* [EXERCISE TEXT]
__________________________________________________

KEY THOT: Before sending the Twelve on their mission, Jesus warned them to expect persecution: "Behold, I am sending you out as sheep in the midst of wolves, so be wise as serpents and innocent as doves. Beware of men, for they will deliver you over to courts and flog you in their synagogues, and you will be dragged before governors and kings for my sake, to bear witness before them and the Gentiles" (Matthew 10:16-18). The disciples had just received the authority from Jesus to engage the spiritual forces of darkness: "(Jesus) gave them authority over unclean spirits, to cast them out, and to heal every disease and every affliction" (Matthew 10:1). When we engage Satan and his hosts to set people free from their oppression, we can expect that Satan will not take this lying down--he will raise his opposition as persecution.
Jesus says, "I have said these things to you, that in me you may have peace. In the world you will have tribulation. But take heart; I have overcome the world" (John 16:33). So, even though Jesus came to bring us inner peace with God, self and others, Satan will stir up opposition and persecution in the world. And that brings us to today's key text: "Do not think that I have come to bring peace to the earth. I have not come to bring peace, but a sword" ("Matthew 10:34). Satan will stir up opposition from family members: "a person's enemies will be those of his own household." Being disciples means following Christ at all costs--even to the point of losing one's life for Jesus' sake.
In our affluent society (and many like it) where we live in relative peace and prosperity, such discipleship teaching of Jesus is considered "hard sayings". Some have flocked to churches that promise escape from tribulation (rapture) or a Christian life without demands of discipleship. As Christians in Marawi had discovered recently, being identified as a Christian can means instant death.

__________________________________________________

* [PROBLEM 1]
In one to three sentences, explain why, according to the devotional on discipleship and persecution, Jesus' teaching on discipleship is considered "hard sayings" in affluent societies.
* [PROBLEM 2]
Write the next part of the devotional on discipleship and persecution, beginning after its last sentence.
The records that follow are separate material and have no connection to the devotional above.

__________________________________________________

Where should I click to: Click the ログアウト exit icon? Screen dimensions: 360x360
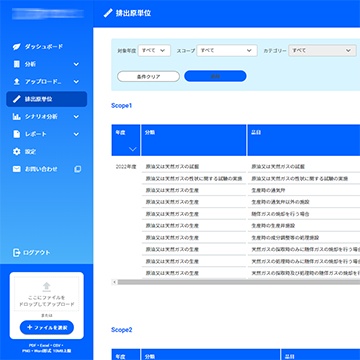click(x=16, y=253)
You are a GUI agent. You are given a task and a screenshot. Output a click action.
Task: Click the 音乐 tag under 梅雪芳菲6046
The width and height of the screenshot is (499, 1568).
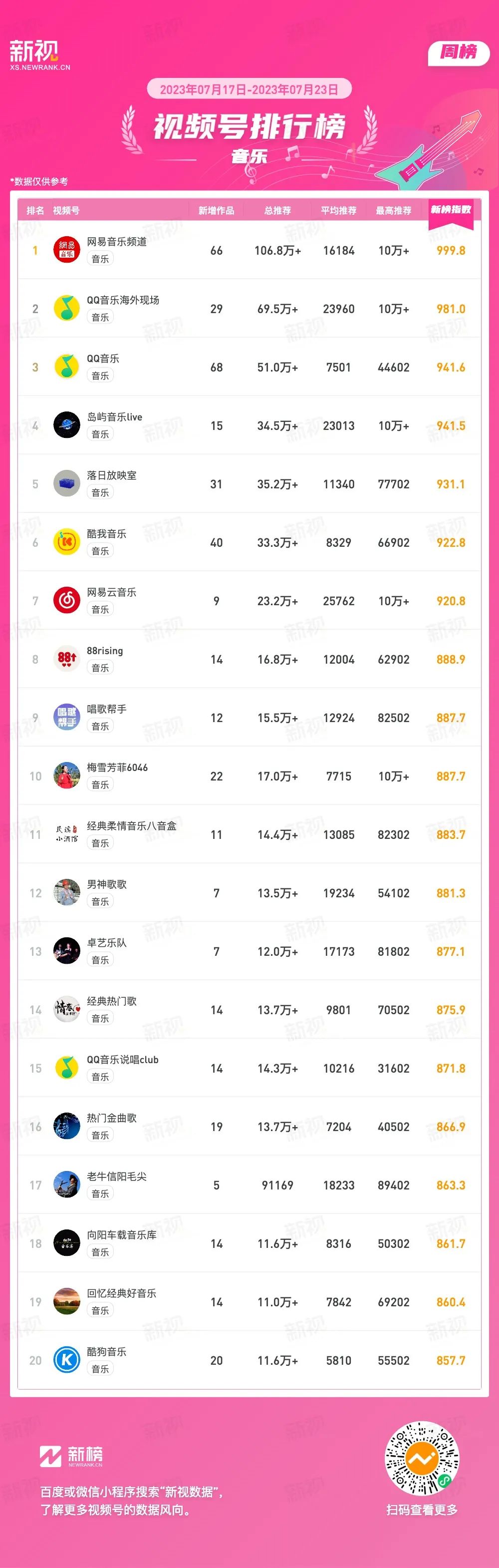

__________________________________________________

* [RESPONSE 1]
The teaching is considered "hard sayings" because people in such societies live in relative peace and prosperity. Jesus' call to follow him at all costs, even to losing one's life, is hard to accept in that setting.

* [RESPONSE 2]
Nevertheless, if we are to proclaim the Gospel of the Kingdom that Jesus came to preach, we will inevitably come into conflict with the kingdom of darkness. If Jesus himself was not spared, then his disciples would not be spared too: "A disciple is not above his teacher, nor a servant above his master. It is enough for the disciple to be like his teacher, and the servant like his master. If they have called the master of the house Beelzebul, how much more will they malign those of his household" (vv. 24-25). The "how much more" theology is often used to apply to God's blessings, but seldom to persecution.
But remember what Jesus said: "And do not fear those who kill the body but cannot kill the soul. Rather fear him who can destroy both soul and body in hell" (v.28). The fear of God is the beginning of wisdom. The fear of men is a snare.
Father, deliver us from fear of death for You have conquered death and even though we may be called to make the ultimate sacrifice, You will not abandon us to Hell. Amen.